## Problem to work on:
Copy each line from the items below that contains the string "radio". Case counts.

Dataset rows
※

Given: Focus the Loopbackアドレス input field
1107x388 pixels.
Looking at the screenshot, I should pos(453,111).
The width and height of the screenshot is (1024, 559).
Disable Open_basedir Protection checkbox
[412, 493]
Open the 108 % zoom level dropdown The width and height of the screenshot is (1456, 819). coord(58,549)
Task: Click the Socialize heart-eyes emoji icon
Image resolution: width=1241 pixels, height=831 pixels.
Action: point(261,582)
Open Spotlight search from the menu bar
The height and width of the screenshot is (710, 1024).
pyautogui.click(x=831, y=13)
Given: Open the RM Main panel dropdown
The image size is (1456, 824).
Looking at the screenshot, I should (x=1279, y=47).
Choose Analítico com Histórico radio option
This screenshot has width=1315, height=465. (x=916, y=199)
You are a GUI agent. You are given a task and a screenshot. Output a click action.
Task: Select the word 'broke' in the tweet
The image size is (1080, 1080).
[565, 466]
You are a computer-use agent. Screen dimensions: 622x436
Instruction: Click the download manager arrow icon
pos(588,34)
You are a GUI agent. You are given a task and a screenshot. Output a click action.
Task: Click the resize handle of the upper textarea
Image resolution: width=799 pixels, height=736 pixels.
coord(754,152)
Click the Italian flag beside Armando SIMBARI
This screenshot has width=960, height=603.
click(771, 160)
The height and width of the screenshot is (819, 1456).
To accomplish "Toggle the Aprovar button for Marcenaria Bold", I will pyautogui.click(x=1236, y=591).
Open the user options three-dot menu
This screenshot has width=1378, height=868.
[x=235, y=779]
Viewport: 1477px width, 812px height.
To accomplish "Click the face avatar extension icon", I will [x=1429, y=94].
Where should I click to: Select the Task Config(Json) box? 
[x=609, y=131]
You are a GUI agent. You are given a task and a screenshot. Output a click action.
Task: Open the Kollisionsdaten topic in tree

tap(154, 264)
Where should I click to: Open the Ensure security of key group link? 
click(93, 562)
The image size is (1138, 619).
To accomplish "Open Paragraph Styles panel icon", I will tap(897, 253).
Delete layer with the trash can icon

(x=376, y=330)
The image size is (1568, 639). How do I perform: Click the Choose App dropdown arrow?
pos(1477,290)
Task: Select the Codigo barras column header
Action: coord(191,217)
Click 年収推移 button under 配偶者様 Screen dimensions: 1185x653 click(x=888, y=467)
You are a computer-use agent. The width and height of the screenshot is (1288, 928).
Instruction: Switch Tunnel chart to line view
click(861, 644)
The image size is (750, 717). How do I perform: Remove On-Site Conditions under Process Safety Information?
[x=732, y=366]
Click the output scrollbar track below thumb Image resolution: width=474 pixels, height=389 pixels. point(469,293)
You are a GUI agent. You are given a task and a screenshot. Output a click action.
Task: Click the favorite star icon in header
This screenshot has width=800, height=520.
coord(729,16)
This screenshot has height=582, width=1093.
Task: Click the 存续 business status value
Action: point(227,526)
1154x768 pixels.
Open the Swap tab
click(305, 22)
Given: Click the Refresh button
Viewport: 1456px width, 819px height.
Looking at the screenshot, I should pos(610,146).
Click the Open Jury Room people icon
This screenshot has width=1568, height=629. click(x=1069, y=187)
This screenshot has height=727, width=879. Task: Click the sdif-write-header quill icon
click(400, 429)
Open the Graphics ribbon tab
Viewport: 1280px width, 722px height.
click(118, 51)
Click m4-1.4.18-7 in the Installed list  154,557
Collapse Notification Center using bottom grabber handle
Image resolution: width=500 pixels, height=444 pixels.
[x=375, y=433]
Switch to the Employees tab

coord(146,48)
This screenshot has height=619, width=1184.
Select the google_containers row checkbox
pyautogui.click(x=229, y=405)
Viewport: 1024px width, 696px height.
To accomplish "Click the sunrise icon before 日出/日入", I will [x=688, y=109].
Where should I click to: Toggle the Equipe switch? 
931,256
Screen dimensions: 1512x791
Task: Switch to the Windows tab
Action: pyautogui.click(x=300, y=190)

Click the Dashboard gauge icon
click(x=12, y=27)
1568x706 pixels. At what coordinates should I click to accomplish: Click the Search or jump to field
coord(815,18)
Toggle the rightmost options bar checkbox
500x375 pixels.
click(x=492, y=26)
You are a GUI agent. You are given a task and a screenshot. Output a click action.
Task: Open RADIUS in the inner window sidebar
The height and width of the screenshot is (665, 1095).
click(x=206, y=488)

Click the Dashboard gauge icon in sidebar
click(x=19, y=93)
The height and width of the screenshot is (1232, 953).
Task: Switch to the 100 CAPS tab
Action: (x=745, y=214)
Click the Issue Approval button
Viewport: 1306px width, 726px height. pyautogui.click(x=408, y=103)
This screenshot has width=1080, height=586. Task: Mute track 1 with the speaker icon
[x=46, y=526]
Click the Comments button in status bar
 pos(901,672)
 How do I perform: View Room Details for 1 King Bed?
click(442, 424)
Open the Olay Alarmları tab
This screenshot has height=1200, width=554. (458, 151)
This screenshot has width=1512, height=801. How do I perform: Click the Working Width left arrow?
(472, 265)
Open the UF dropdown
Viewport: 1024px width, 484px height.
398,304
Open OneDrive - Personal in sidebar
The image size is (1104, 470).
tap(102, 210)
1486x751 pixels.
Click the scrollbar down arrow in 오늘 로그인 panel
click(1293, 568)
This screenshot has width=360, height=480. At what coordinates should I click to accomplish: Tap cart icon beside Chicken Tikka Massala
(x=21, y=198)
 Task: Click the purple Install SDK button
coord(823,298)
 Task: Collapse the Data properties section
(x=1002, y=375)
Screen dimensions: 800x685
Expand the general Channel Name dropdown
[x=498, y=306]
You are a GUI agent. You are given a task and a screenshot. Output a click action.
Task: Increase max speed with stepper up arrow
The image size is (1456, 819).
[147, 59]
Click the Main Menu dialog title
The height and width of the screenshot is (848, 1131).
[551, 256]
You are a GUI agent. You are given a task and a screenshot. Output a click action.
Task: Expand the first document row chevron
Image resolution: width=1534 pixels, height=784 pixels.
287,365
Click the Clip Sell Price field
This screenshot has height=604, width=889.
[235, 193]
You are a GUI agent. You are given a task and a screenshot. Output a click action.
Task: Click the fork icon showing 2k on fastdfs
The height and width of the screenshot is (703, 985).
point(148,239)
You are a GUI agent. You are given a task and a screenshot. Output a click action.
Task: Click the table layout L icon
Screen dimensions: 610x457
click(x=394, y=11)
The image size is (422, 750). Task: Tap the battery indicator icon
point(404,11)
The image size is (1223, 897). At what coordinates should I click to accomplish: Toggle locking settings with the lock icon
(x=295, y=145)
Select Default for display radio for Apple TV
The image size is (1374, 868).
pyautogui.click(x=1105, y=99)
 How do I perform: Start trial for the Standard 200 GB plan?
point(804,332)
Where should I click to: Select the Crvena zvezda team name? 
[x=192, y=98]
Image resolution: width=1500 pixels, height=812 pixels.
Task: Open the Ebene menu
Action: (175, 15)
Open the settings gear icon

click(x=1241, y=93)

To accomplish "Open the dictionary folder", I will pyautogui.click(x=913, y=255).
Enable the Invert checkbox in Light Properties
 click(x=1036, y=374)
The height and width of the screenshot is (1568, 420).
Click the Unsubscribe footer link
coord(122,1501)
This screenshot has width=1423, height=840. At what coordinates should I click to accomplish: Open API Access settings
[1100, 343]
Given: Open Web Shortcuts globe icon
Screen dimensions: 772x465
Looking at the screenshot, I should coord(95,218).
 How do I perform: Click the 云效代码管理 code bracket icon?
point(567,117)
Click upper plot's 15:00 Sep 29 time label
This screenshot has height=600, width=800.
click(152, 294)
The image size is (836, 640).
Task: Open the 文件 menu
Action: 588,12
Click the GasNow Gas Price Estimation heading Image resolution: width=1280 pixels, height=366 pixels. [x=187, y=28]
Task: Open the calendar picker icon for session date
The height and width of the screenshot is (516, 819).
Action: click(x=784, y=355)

※

## The answer:
Choose Analítico com Histórico radio option
Select Default for display radio for Apple TV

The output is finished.